Your assignment - Find the line containing "The width and height of the screenshot is (1512, 787)." in the entries below. Restate it and each line after it, word for word, up to and including the line containing "Open the Preferences".

Exercise inputs -
=== Section Start ===

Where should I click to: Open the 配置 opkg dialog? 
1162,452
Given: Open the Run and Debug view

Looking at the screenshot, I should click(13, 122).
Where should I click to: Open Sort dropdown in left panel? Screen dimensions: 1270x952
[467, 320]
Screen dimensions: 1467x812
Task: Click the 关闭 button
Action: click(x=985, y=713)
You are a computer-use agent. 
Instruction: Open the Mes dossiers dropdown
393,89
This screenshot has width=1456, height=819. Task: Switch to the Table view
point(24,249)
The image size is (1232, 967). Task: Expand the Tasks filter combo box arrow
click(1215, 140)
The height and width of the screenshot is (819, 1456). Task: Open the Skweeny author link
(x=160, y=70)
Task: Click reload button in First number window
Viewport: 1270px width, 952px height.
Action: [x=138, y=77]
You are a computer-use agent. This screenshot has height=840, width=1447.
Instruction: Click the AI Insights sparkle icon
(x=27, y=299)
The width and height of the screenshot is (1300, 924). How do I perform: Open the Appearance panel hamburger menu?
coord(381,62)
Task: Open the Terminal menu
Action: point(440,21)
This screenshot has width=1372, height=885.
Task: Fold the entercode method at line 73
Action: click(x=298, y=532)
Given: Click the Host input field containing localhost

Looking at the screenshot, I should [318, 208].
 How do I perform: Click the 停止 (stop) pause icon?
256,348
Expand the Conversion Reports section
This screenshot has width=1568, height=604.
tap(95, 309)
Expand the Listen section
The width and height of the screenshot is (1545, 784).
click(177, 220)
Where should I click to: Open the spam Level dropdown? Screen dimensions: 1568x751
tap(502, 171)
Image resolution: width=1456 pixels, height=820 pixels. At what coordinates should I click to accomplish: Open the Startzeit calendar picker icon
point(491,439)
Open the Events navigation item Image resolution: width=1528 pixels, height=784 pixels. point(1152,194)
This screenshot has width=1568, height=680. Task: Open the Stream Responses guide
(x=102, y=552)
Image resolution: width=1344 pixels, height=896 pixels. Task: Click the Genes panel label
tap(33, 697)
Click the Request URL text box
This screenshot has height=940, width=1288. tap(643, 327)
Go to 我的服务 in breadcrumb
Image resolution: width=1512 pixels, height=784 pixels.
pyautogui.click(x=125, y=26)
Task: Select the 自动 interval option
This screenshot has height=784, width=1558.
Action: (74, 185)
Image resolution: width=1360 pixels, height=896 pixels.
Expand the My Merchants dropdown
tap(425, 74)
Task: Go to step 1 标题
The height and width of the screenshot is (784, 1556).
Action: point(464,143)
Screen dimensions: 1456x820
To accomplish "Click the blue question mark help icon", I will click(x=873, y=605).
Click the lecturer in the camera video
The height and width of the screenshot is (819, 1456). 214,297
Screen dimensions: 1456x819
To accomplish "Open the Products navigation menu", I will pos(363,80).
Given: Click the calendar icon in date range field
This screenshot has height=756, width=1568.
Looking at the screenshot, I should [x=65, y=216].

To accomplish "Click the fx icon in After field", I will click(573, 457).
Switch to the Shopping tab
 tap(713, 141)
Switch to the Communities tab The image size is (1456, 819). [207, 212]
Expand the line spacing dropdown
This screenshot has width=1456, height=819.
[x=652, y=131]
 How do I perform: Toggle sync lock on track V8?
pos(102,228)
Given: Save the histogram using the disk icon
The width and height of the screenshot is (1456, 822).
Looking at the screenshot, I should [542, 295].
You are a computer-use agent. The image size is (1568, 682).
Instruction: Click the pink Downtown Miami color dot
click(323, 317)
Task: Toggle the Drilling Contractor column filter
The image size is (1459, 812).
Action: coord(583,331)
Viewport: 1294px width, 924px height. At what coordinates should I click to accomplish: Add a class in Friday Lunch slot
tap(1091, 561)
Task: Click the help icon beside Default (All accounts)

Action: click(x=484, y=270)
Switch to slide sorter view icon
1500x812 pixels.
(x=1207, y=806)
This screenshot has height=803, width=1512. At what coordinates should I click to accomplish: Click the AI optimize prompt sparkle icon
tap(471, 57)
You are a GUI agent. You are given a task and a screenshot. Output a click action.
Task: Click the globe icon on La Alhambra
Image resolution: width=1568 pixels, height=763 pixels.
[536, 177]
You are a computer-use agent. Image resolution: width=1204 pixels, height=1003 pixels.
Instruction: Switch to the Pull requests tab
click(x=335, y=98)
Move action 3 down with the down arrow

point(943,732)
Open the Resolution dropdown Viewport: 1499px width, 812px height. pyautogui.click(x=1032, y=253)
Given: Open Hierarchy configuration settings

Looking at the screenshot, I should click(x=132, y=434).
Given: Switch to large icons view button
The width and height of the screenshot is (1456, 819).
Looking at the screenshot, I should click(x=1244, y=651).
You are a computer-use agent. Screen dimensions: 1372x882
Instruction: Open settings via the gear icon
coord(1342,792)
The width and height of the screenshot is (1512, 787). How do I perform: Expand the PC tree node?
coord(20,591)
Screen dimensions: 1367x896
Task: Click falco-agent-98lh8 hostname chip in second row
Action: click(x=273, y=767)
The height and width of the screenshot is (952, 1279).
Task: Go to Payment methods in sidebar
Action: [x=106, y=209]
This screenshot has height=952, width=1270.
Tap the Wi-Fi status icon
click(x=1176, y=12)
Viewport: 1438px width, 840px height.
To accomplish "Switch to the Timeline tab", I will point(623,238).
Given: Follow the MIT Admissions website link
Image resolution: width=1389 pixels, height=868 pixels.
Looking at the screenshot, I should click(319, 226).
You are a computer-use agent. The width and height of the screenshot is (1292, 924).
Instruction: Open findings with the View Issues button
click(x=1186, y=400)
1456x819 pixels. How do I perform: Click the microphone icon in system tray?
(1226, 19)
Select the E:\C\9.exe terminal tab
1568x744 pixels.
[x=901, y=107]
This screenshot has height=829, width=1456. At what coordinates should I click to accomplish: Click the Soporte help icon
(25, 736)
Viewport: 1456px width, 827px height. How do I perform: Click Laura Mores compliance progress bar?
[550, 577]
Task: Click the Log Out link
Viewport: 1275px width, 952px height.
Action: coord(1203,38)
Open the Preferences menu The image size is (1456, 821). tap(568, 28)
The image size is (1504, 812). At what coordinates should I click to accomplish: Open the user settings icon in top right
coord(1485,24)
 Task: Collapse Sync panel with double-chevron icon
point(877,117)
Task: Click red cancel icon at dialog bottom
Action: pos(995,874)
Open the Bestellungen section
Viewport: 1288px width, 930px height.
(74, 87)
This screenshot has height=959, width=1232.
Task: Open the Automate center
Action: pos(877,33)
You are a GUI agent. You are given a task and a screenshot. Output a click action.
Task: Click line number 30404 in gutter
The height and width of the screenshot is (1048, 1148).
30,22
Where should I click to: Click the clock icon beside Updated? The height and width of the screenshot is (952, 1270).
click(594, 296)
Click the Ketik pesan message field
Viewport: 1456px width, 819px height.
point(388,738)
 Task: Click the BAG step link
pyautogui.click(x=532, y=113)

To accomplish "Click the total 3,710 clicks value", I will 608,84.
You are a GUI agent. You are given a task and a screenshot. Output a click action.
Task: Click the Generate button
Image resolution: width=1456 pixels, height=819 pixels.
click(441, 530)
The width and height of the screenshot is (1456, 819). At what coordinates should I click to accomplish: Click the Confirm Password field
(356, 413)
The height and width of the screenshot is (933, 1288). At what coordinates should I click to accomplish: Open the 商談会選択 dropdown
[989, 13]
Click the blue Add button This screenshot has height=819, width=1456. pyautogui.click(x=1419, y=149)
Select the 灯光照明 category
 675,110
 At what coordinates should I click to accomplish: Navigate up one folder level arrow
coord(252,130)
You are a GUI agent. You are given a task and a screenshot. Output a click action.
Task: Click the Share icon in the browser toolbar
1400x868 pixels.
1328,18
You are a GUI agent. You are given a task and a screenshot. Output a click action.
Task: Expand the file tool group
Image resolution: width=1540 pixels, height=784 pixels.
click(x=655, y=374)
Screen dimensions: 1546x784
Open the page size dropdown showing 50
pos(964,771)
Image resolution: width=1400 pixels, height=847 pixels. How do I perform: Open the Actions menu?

=== Section End ===

Task output -
The width and height of the screenshot is (1512, 787). How do I perform: Expand the PC tree node?
coord(20,591)
Screen dimensions: 1367x896
Task: Click falco-agent-98lh8 hostname chip in second row
Action: click(x=273, y=767)
The height and width of the screenshot is (952, 1279).
Task: Go to Payment methods in sidebar
Action: [x=106, y=209]
This screenshot has height=952, width=1270.
Tap the Wi-Fi status icon
click(x=1176, y=12)
Viewport: 1438px width, 840px height.
To accomplish "Switch to the Timeline tab", I will point(623,238).
Given: Follow the MIT Admissions website link
Image resolution: width=1389 pixels, height=868 pixels.
Looking at the screenshot, I should click(319, 226).
You are a computer-use agent. The width and height of the screenshot is (1292, 924).
Instruction: Open findings with the View Issues button
click(x=1186, y=400)
1456x819 pixels. How do I perform: Click the microphone icon in system tray?
(1226, 19)
Select the E:\C\9.exe terminal tab
1568x744 pixels.
[x=901, y=107]
This screenshot has height=829, width=1456. At what coordinates should I click to accomplish: Click the Soporte help icon
(25, 736)
Viewport: 1456px width, 827px height. How do I perform: Click Laura Mores compliance progress bar?
[550, 577]
Task: Click the Log Out link
Viewport: 1275px width, 952px height.
Action: coord(1203,38)
Open the Preferences menu The image size is (1456, 821). tap(568, 28)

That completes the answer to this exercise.